In this study, a random selection taken from the FLEHS study population, comprising 429 adolescents and 361 adults, was genotyped for 36 single-nucleotide polymorphisms in 23 genes involved in relevant pathways with respect to environmental cancer risk assessment. In both subpopulations, several important and, in some cases, novel exposure-effect relationships between environmental toxicants and effect markers were established. These will be described separately below. With one exception, more susceptible subgroups could be defined within all significant relationships by analysis of genetic variants in relevant genes. Furthermore, gender seemed to influence susceptibility to various environmental carcinogens. This stresses the significant role that genetic-based interindividual differences play in biomonitoring projects studying environmental health effects.

Adolescents

DNA damage levels measured by Comet analysis were used as a biomarker for genotoxic effects in association with several environmental exposures in the adolescent subpopulation. Of the investigated toxicants, only chlorobenzene and ethylbenzene were significantly associated with this biomarker; both associations have not yet been described in the literature. The main pathway of benzene biotransformation involves formation of metabolites that are known to generate reactive oxygen species through redox cycling (16, 17). These reactive oxygen species eventually induce oxidative DNA damage; exposure to benzene in mice has been shown to induce oxidative DNA damage measured by the Comet assay (18, 19). Interindividual variations around the regression line were observed. In case of chlorobenzene exposure, however, no genetic susceptible subgroups could be defined. However, regarding ethylbenzene exposure, catalase and GSTT1 genotypes significantly affected the relationship between ethylbenzene exposure and DNA damage. Increased levels compared with the expected response based on the regression line were observed in carriers of the CAT C-262T polymorphism and in individuals lacking GSTT1 activity. Catalase and GSTT1 are involved in the primary defense against (environmentally induced) oxidative stress. Both polymorphisms have been associated with reduced enzyme activity, which leads to higher levels of reactive metabolites and increased levels of reactive oxygen species and, thus, higher DNA damage levels (20, 21). Therefore, GSTT1-null individuals and/or individuals carrying the CAT C-262T polymorphism may be more susceptible for developing health effects induced by reactive oxygen species resulting from environmental exposure to ethylbenzene, which is in agreement with our observations; GSTT1-null individuals were found to have 1.2 times higher DNA damage levels compared with GSTT1 wild-types, whereas the CAT C-262T polymorphism was observed to be associated with a 1.4 times higher DNA damage levels compared with wild-type individuals.

Adults

Urinary excretion of the DNA repair product 8-hydroxydeoxyguanosine is the most commonly used biomarker for assessing oxidative DNA damage as induced by (environmental) genotoxicants in combination with the efficiency of repair of such damage (22). Several studies have shown an effect of environmental exposures to various agents on urinary 8-hydroxydeoxyguanosine levels (23, 24). In the current study, in adults, an association of hexachlorobenzene in blood, urinary Cd, urinary 1-hydroxypyrene, and urinary trans-trans muconic acid with 8-hydroxydeoxyguanosine levels was observed.

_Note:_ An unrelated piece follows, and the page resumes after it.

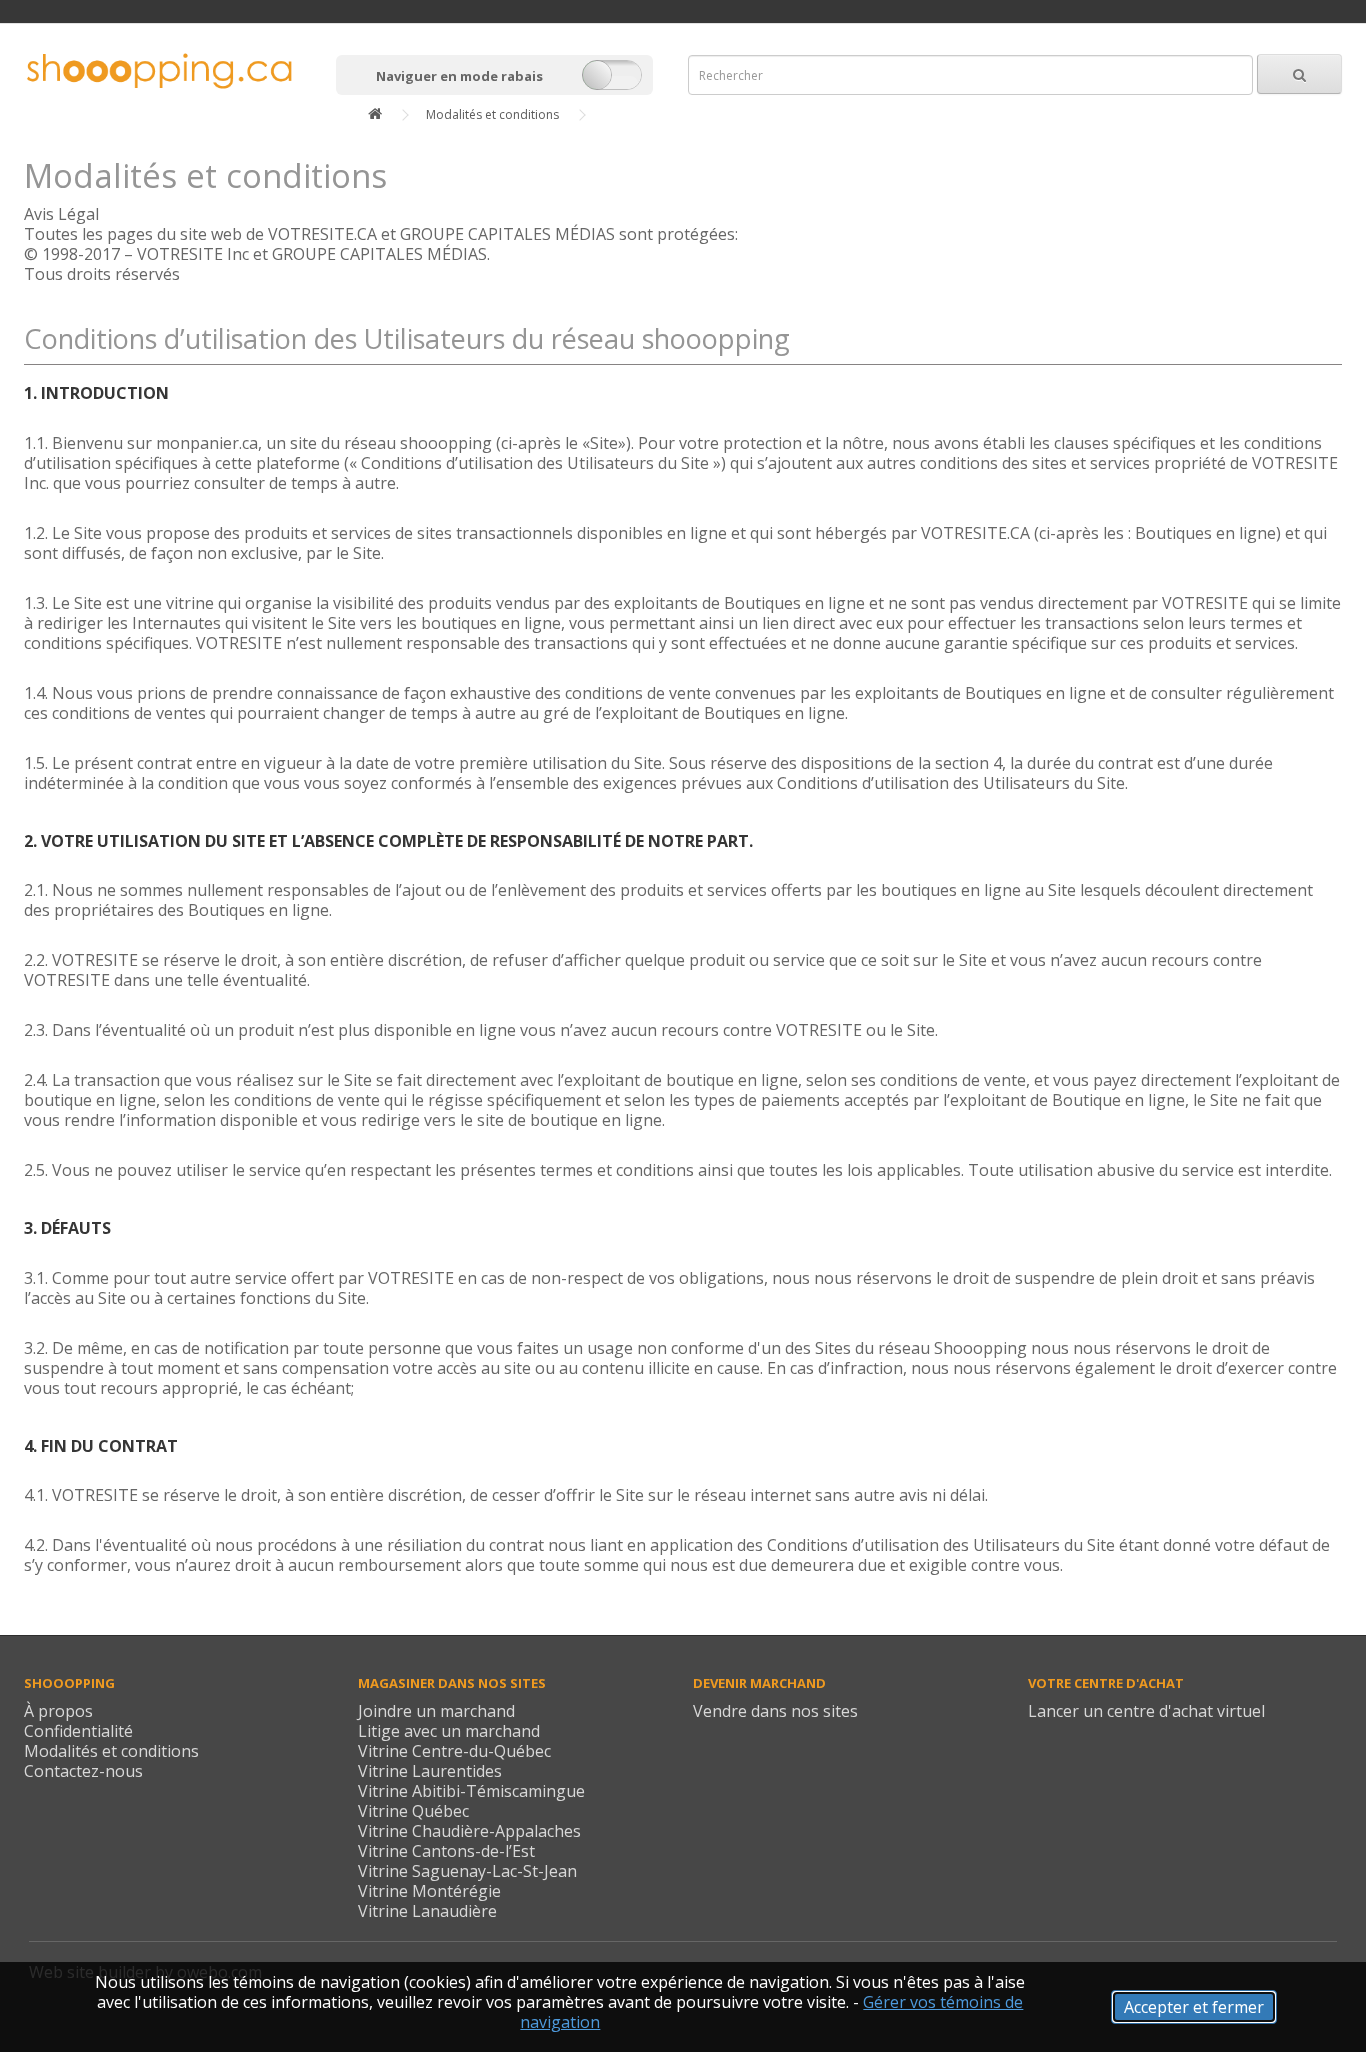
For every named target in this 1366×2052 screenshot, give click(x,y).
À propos (58, 1711)
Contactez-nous (83, 1771)
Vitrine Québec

Within the relationships between 1-hydroxypyrene and 8-hydroxydeoxyguanosine, and also between trans-trans muconic acid and 8-hydroxydeoxyguanosine, an effect of gender was found. Higher exposure-related DNA damage levels were observed in females than in males. Gender also affected the relationship between hexachlorobenzene exposure and micronuclei levels; again, higher micronuclei levels upon hexachlorobenzene exposure were found in females compared with males. Although these results are difficult to interpret because little is known about the mechanisms relating gender differences and carcinogen susceptibility, they are consistent with earlier reports that women have a higher susceptibility toward various carcinogens than men (25, 26).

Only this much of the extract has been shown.